Repeat all of the records exactly, leaving out the pictures.
* * * * *
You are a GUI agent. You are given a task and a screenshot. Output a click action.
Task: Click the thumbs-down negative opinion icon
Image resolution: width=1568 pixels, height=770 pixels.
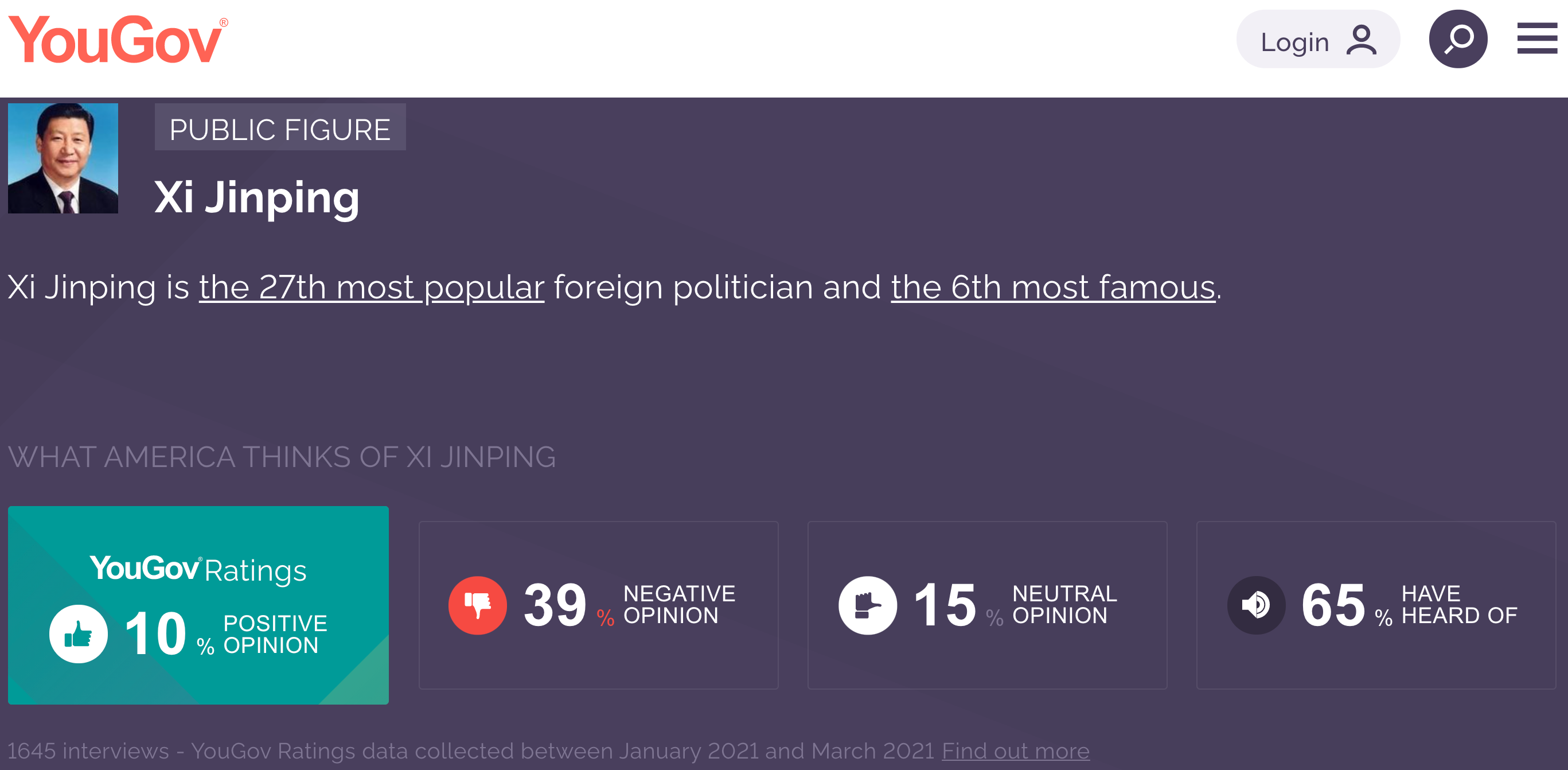point(478,605)
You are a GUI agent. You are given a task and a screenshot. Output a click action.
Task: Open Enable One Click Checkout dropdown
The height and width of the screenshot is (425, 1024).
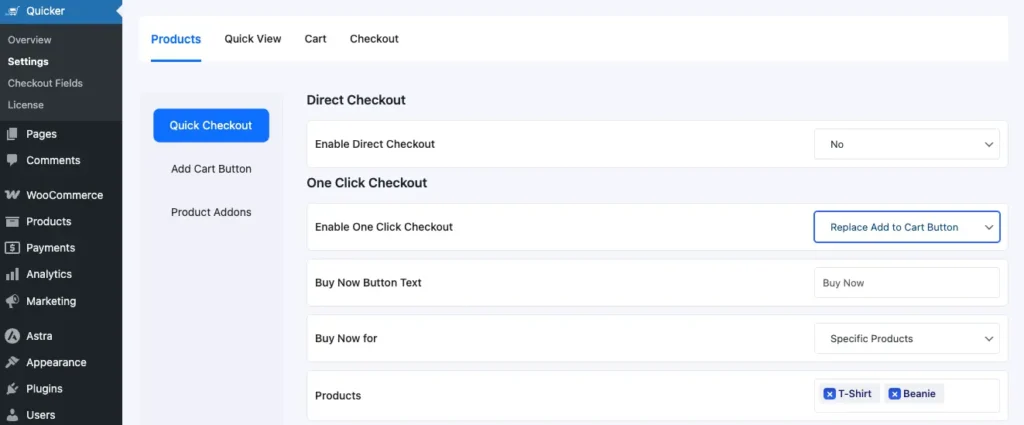pos(906,227)
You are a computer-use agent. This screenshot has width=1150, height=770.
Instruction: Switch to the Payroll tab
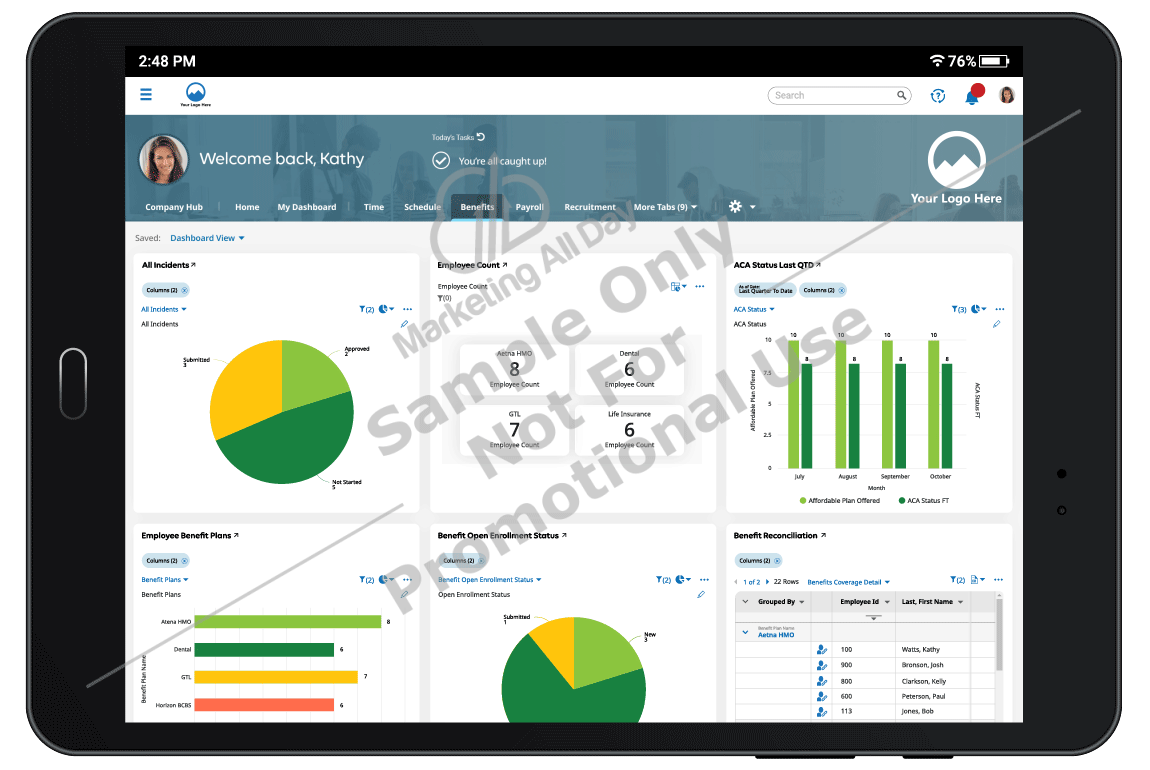coord(529,207)
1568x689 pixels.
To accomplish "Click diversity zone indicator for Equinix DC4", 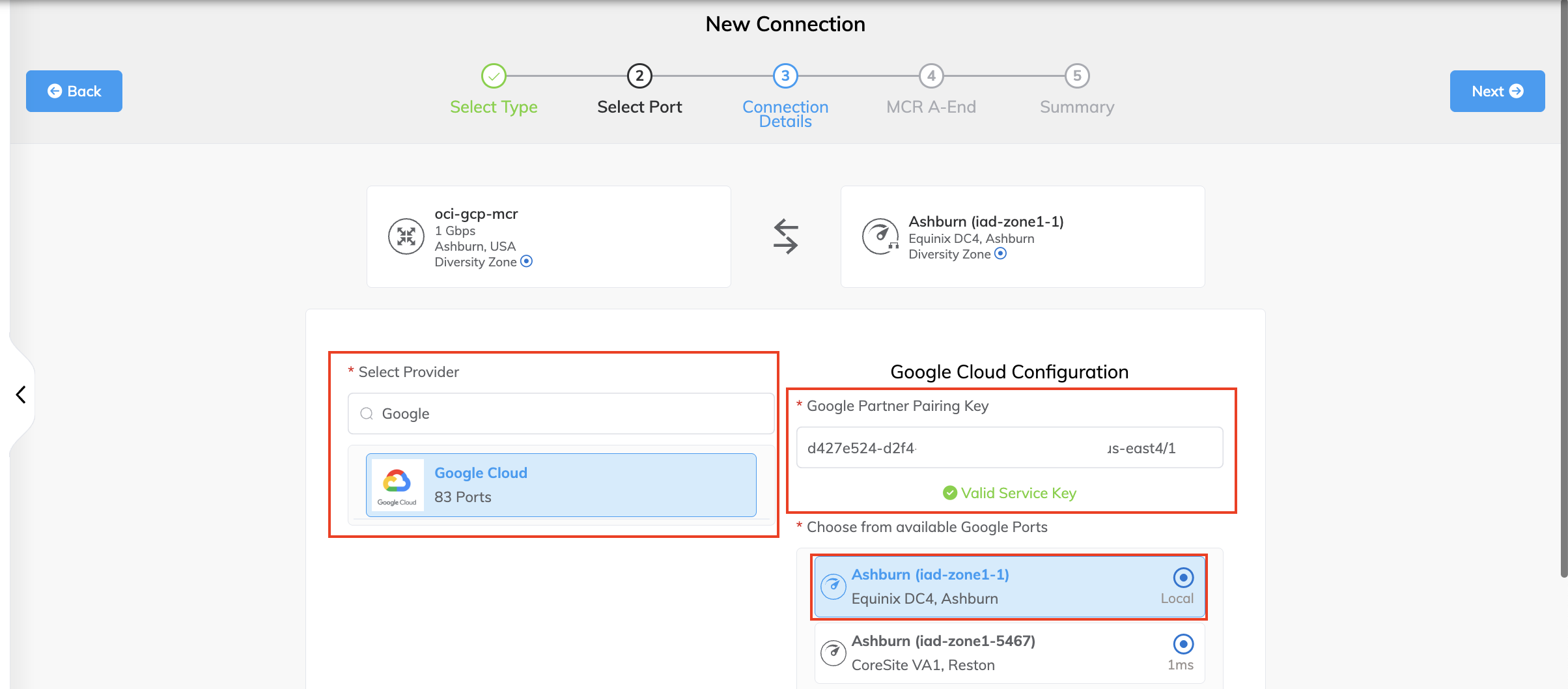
* * * * *
**EXPECTED ANSWER**
You are a GUI agent. You are given a task and a screenshot. Output a click action.
Task: Click the thumbs-down negative opinion icon
Image resolution: width=1568 pixels, height=770 pixels.
point(478,605)
You are a GUI agent. You are given a task and a screenshot. Output a click action.
Task: Open Enable One Click Checkout dropdown
The height and width of the screenshot is (425, 1024).
pos(906,227)
You are a computer-use agent. This screenshot has width=1150, height=770.
Instruction: Switch to the Payroll tab
coord(529,207)
1568x689 pixels.
To accomplish "Click diversity zone indicator for Equinix DC4", 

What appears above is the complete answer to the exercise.